## Data records
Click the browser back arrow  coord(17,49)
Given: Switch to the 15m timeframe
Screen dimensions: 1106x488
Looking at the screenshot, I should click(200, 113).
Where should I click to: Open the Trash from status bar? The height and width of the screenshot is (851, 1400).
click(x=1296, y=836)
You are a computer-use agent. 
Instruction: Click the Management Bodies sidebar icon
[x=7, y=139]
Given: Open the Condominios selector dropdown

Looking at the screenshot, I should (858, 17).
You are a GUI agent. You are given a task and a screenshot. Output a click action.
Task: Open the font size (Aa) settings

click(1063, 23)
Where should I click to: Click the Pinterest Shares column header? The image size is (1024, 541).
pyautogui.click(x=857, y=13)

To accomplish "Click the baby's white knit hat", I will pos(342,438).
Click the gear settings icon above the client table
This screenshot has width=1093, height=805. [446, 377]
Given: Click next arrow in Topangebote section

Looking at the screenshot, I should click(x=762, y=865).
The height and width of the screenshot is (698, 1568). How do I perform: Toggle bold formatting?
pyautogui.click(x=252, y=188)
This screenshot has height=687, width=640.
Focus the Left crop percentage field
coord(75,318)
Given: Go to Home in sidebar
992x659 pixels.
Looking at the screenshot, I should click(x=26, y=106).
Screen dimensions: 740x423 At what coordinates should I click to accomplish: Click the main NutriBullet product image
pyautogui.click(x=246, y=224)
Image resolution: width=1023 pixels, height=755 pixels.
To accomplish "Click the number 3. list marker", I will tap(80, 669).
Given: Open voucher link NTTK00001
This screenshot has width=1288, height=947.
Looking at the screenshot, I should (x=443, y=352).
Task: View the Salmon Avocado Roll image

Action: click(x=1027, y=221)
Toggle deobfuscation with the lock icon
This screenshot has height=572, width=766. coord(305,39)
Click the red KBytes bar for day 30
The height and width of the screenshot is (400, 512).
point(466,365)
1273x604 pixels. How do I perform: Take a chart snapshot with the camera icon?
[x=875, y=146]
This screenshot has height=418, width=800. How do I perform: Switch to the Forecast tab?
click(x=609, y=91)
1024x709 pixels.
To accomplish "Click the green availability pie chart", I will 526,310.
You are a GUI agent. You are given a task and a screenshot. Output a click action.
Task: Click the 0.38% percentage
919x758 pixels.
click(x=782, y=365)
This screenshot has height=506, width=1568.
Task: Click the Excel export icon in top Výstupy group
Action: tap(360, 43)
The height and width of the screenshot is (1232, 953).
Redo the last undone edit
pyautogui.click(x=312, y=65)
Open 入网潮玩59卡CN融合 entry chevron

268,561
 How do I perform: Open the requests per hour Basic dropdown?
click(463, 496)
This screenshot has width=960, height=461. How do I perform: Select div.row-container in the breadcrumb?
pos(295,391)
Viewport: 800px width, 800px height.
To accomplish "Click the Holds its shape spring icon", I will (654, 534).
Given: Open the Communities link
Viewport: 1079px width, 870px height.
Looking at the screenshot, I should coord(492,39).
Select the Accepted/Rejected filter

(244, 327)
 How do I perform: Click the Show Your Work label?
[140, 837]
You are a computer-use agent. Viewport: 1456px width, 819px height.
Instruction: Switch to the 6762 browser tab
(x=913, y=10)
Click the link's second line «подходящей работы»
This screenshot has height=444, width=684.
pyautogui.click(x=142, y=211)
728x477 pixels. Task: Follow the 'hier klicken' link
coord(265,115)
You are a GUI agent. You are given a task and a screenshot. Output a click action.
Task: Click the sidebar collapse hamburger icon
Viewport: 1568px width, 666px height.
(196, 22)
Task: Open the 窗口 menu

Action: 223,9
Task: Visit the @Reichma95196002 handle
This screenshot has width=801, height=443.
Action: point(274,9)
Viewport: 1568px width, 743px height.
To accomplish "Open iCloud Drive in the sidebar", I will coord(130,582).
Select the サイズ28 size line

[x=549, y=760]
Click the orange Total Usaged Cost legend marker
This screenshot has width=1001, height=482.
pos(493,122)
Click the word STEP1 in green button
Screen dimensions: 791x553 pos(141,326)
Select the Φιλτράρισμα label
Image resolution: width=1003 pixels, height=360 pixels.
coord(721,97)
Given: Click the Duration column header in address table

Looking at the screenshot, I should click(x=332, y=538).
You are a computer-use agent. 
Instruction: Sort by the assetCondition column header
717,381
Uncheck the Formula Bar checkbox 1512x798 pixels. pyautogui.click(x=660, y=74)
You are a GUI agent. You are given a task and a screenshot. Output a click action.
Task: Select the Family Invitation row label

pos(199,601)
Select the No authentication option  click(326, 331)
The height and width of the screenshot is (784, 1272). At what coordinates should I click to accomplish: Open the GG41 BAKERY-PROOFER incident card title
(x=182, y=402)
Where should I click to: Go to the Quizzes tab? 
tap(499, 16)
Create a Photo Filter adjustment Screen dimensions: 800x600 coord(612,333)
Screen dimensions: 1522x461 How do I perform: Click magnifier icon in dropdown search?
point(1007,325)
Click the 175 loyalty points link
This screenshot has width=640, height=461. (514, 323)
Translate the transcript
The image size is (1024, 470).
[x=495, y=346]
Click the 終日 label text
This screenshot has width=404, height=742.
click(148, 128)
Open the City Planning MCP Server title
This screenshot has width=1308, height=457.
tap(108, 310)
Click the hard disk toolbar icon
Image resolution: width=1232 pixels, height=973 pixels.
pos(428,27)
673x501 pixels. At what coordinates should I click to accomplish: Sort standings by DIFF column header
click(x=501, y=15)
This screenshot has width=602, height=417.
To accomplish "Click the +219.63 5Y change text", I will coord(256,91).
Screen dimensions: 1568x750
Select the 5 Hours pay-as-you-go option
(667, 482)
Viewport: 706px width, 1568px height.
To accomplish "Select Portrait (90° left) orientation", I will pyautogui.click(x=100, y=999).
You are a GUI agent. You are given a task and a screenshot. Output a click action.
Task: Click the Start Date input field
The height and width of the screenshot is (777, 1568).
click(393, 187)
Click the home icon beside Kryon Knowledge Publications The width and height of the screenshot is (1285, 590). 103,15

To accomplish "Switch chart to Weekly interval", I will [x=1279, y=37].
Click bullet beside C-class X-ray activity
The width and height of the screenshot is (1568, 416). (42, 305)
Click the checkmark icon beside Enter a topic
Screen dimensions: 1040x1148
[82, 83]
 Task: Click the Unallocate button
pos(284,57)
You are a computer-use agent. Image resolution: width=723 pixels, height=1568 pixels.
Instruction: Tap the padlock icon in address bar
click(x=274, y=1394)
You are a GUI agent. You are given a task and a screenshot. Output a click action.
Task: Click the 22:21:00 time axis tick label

## Problem description
Copy word for word the stretch of entries above from the line that has "Task: Select the Family Invitation row label" through the line that has "Task: Click the Start Date input field", both ends included, and nothing outside it.

## Answer box
Task: Select the Family Invitation row label

pos(199,601)
Select the No authentication option  click(326, 331)
The height and width of the screenshot is (784, 1272). At what coordinates should I click to accomplish: Open the GG41 BAKERY-PROOFER incident card title
(x=182, y=402)
Where should I click to: Go to the Quizzes tab? 
tap(499, 16)
Create a Photo Filter adjustment Screen dimensions: 800x600 coord(612,333)
Screen dimensions: 1522x461 How do I perform: Click magnifier icon in dropdown search?
point(1007,325)
Click the 175 loyalty points link
This screenshot has width=640, height=461. (514, 323)
Translate the transcript
The image size is (1024, 470).
[x=495, y=346]
Click the 終日 label text
This screenshot has width=404, height=742.
click(148, 128)
Open the City Planning MCP Server title
This screenshot has width=1308, height=457.
tap(108, 310)
Click the hard disk toolbar icon
Image resolution: width=1232 pixels, height=973 pixels.
pos(428,27)
673x501 pixels. At what coordinates should I click to accomplish: Sort standings by DIFF column header
click(x=501, y=15)
This screenshot has width=602, height=417.
To accomplish "Click the +219.63 5Y change text", I will coord(256,91).
Screen dimensions: 1568x750
Select the 5 Hours pay-as-you-go option
(667, 482)
Viewport: 706px width, 1568px height.
To accomplish "Select Portrait (90° left) orientation", I will pyautogui.click(x=100, y=999).
You are a GUI agent. You are given a task and a screenshot. Output a click action.
Task: Click the Start Date input field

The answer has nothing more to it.